I got like 300 hits under my passenger seat, it's all designer stuff. Want me to hook you up?
Dude, I am so there! We haven't had 300 hits at our website yet!
What do you think of the redwood forest?
Best place in the world to hunt Ewoks. Would you like me to make you some slippers?
Which invention best highlights the runaway consumerism of the decadent West?
The paperclip. Only a luxury society like ours would have a PIECE OF METAL that holds SEPERATE pieces of paper together. Disgusting.
If satire truly is an infomercial for propaganda what are you selling?
Copies of "Steal This Book" by Abbie Hoffman.
Would you like to buy the world a coke?
Yes. One coke, big enough to drown the world in.
How do you respond to allegations that your site is a partial birth abortion?
As difficult and painful as it is to admit, our site is updated much more often than partial birth abortions.
What's the worst head injury you've survived?
The one that lift me in no connection to spill things correctly.
What event led you to know you could be a successful writer?
Without question, it was the completion of my first sentance, way back in preschool. I could tell by the placement of the verb and noun, the fully formed object, that my attempt at writing was a success.
But you couldn't spell sentence? How striking indeed.
What's the dumbest thing you've ever bought?
The domain name nottheonion.com has got to be it.
Which 12-Step group would you most like to chair (aside from Sexaholics Anonymous)?

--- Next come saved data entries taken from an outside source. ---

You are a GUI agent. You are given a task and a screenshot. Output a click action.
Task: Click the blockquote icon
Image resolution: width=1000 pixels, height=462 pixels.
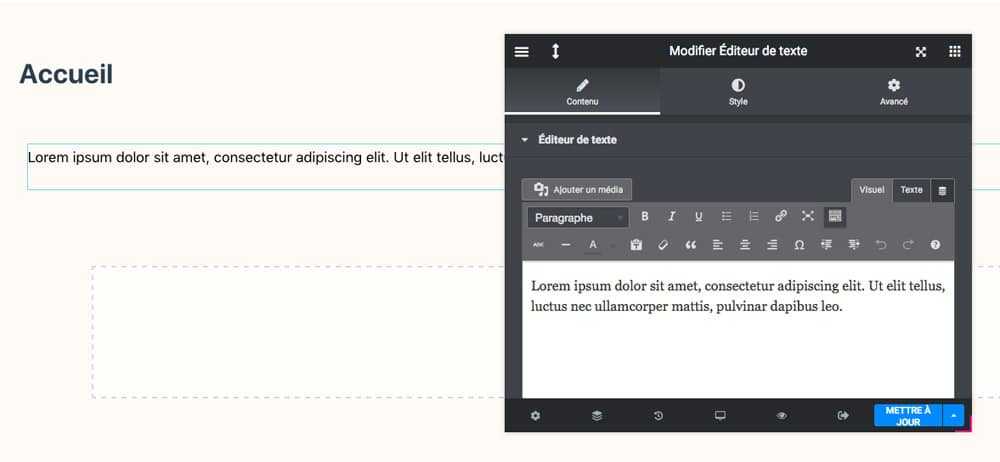click(x=691, y=244)
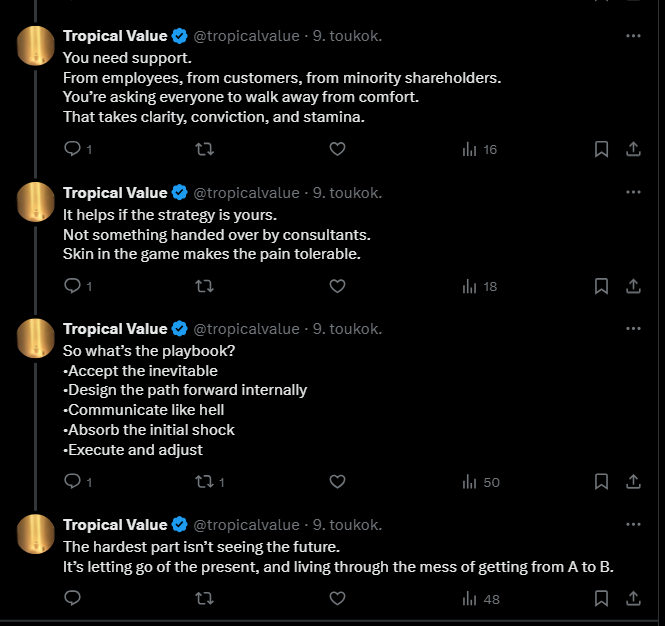This screenshot has height=626, width=665.
Task: Reply to the 'The hardest part' tweet
Action: coord(72,599)
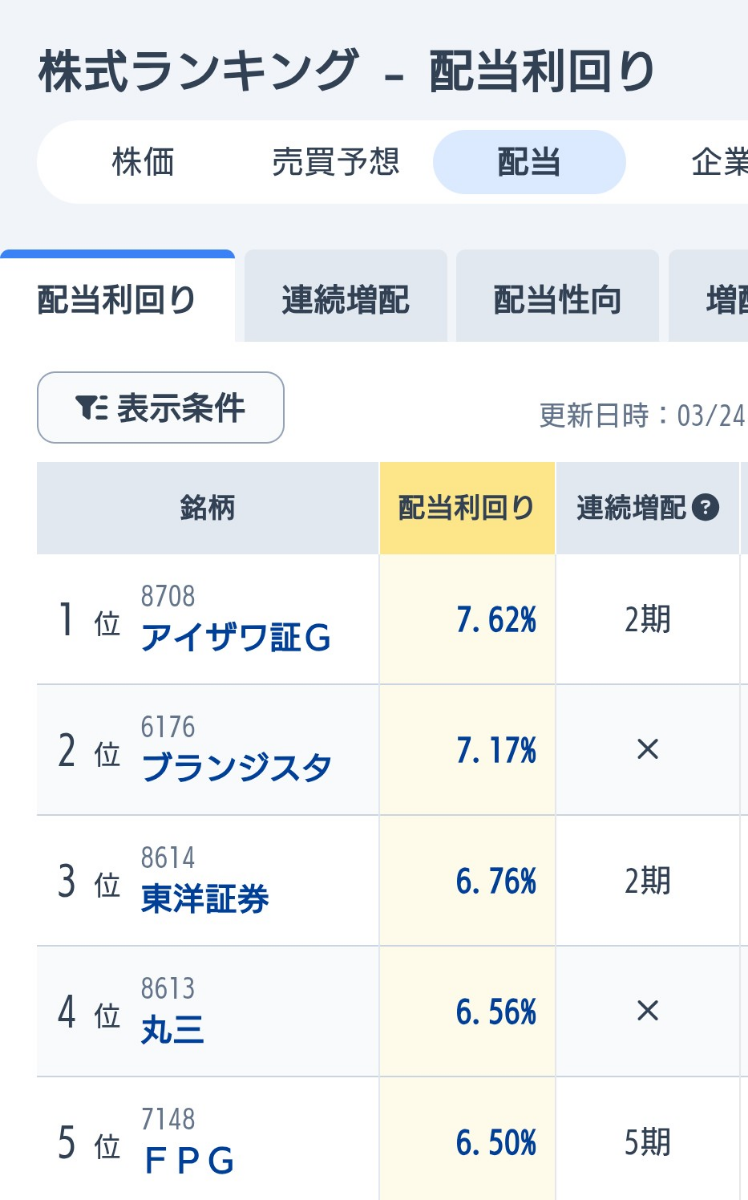This screenshot has height=1200, width=748.
Task: Select the 配当利回り ranking tab
Action: pos(117,299)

How about Sexy Sexaholics Who Don't Want to Quit Yet Do Want to Remain Anonymous?
Boxers or briefs?
This issue is a difficult one to discuss in the nottheonion.com offices, as not only does the staff come from a varied set of backgrounds and have a wide assortment of lifestyles (sometimes requiring the appropriate supportive undergarments), but nottheonion.com doesn't even have offices. So, let's just say "briefers".